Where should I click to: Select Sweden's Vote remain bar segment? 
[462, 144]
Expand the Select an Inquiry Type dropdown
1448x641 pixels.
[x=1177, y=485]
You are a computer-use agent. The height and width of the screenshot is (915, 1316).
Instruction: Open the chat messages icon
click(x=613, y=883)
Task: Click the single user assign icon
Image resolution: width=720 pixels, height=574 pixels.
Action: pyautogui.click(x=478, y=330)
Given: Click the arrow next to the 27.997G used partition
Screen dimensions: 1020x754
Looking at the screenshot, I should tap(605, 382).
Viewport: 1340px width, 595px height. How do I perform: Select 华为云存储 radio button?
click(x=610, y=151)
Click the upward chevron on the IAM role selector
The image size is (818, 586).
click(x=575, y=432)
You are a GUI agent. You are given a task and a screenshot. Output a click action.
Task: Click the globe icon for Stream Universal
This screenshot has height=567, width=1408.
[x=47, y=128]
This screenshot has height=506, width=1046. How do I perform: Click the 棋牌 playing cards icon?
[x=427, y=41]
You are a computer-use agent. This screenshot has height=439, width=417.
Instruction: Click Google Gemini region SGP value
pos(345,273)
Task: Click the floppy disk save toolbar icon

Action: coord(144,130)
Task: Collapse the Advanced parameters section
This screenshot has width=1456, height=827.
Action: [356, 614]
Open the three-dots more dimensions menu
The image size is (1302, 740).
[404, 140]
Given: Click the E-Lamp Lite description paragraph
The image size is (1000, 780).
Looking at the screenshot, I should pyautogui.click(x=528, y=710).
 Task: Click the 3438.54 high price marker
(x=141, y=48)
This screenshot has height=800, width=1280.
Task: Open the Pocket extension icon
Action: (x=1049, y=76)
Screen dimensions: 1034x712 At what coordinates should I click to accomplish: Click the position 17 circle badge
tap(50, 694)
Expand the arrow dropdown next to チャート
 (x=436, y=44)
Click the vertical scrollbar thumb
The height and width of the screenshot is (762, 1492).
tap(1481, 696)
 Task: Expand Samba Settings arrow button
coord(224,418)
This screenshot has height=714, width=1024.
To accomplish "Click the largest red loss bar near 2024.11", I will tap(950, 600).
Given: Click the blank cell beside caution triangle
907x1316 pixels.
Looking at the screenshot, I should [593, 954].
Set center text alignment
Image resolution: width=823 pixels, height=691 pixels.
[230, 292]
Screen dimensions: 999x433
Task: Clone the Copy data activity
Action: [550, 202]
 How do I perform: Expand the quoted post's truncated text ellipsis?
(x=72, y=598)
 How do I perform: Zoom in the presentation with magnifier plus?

•••

— Work required —
Above are the entries; copy out every line among them that contains the word "computer".

— Answer space —
You are a computer-use agent. The height and width of the screenshot is (915, 1316).
You are a computer-use agent. This screenshot has height=439, width=417.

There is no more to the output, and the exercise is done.